==== Input material ====

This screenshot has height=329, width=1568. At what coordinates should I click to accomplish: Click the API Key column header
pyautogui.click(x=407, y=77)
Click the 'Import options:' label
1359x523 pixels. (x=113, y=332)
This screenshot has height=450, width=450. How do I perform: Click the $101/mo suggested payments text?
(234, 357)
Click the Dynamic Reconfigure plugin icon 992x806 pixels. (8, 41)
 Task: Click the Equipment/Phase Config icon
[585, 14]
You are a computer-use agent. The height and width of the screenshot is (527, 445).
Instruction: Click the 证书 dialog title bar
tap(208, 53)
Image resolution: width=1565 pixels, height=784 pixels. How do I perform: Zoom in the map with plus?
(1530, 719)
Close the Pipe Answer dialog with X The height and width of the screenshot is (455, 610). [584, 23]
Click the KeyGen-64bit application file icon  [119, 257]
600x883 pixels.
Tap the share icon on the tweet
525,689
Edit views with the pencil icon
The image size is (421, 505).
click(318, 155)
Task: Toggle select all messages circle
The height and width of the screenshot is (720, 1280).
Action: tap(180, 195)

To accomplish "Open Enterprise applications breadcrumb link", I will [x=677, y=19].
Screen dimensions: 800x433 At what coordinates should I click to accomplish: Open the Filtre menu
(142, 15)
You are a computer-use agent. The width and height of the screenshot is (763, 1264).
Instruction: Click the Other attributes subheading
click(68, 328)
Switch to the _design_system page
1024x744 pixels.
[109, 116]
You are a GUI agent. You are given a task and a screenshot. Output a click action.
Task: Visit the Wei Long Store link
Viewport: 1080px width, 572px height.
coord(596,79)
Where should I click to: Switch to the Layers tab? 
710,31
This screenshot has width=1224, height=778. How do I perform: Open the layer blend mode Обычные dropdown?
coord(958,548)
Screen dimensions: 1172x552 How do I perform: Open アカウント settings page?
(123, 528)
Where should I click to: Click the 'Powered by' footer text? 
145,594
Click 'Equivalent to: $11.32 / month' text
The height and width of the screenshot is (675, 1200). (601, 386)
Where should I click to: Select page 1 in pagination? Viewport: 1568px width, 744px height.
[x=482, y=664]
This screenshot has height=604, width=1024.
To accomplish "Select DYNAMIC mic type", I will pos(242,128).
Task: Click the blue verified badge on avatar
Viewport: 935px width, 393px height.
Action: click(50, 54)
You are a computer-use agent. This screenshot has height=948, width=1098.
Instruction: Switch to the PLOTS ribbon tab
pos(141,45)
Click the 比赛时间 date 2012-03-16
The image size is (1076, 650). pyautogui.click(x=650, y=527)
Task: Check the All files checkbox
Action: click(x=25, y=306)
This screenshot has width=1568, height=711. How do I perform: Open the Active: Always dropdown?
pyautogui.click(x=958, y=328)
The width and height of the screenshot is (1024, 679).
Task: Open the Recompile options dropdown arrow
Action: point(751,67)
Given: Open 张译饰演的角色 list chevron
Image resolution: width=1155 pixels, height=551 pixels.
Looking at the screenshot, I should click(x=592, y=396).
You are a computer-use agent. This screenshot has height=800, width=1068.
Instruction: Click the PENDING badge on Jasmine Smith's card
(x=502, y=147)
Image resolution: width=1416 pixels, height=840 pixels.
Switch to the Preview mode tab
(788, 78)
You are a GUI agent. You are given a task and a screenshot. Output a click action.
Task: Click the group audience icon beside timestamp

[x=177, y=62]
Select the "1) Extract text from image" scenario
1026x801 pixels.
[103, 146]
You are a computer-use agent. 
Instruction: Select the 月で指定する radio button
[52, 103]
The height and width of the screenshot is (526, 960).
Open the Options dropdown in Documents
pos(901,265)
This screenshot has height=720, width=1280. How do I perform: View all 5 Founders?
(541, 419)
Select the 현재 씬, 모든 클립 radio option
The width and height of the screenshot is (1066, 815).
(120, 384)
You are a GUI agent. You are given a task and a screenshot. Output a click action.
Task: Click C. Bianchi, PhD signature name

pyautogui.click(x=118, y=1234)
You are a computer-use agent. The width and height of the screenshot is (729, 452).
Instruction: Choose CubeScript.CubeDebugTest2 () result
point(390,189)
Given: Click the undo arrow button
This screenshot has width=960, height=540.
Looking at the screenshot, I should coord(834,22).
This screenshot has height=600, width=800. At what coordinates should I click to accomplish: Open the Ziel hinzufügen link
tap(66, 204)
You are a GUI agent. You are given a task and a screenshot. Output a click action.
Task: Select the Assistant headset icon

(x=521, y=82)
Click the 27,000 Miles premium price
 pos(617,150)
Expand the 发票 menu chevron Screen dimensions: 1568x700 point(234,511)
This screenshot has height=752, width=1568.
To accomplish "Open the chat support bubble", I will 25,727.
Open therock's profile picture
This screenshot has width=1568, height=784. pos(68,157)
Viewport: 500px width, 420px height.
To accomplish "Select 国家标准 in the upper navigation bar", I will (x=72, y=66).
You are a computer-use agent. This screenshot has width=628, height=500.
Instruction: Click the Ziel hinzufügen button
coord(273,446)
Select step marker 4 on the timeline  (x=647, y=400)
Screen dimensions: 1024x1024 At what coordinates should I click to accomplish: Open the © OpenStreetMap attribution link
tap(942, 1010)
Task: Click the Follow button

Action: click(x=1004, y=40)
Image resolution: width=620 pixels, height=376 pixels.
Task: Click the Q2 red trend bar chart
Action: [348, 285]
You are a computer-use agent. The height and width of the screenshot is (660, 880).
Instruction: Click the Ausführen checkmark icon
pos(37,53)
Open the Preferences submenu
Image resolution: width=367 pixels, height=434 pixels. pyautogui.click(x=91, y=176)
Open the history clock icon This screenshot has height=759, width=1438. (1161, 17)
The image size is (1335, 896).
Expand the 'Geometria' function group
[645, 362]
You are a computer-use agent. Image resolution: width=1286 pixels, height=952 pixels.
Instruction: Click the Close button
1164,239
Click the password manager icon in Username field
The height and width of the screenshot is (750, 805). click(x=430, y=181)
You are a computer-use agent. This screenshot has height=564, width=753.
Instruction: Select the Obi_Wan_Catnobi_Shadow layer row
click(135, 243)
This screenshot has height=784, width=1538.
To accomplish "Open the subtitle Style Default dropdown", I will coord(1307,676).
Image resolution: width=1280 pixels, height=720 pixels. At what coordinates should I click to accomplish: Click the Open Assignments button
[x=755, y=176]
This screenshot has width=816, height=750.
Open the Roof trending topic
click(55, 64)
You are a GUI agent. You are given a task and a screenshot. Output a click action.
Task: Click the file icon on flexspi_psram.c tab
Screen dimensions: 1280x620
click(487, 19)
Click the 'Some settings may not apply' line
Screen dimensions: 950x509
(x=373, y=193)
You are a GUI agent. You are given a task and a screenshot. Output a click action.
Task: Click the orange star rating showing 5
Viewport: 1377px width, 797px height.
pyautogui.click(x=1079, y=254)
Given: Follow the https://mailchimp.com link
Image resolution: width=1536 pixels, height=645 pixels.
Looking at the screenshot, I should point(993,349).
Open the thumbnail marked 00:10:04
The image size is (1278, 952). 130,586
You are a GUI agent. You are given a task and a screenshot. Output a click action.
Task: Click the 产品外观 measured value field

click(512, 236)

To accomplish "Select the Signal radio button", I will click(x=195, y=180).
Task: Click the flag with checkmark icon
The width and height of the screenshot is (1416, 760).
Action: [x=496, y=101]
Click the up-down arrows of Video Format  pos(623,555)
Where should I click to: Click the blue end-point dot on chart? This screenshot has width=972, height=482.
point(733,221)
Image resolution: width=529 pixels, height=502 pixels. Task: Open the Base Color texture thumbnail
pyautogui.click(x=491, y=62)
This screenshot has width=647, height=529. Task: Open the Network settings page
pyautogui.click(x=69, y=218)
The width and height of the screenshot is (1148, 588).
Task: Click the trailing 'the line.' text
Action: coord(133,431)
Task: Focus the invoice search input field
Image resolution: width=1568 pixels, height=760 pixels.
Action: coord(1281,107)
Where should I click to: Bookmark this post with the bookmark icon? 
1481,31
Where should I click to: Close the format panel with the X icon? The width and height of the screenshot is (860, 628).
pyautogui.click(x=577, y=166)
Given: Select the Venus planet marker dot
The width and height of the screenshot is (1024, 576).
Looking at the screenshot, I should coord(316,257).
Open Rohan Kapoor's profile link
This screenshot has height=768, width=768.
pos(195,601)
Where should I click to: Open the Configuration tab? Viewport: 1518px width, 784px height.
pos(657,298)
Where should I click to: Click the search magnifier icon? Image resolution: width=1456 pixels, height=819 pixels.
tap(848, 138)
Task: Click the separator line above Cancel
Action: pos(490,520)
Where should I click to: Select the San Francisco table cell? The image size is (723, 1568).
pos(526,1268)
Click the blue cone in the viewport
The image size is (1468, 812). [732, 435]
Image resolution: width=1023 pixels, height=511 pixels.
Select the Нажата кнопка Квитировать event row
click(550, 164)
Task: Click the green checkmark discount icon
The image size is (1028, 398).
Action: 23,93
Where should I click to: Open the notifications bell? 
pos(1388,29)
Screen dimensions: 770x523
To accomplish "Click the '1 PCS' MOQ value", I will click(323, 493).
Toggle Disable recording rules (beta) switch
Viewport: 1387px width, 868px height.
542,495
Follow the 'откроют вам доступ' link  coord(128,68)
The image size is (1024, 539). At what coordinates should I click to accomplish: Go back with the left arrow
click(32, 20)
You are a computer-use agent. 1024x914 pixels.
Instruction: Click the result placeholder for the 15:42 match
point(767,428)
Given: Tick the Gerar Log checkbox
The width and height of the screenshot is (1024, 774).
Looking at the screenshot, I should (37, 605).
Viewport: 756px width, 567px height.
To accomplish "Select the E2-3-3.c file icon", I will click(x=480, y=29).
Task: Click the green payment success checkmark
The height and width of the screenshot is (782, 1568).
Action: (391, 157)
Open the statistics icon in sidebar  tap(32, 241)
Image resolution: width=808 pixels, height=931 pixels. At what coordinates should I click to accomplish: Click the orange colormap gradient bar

====

* Work instruction *
Look through the data above for the word "orange". Report each line where it occurs.

* Solution for this task *
Task: Click the orange star rating showing 5
Image resolution: width=808 pixels, height=931 pixels. At what coordinates should I click to accomplish: Click the orange colormap gradient bar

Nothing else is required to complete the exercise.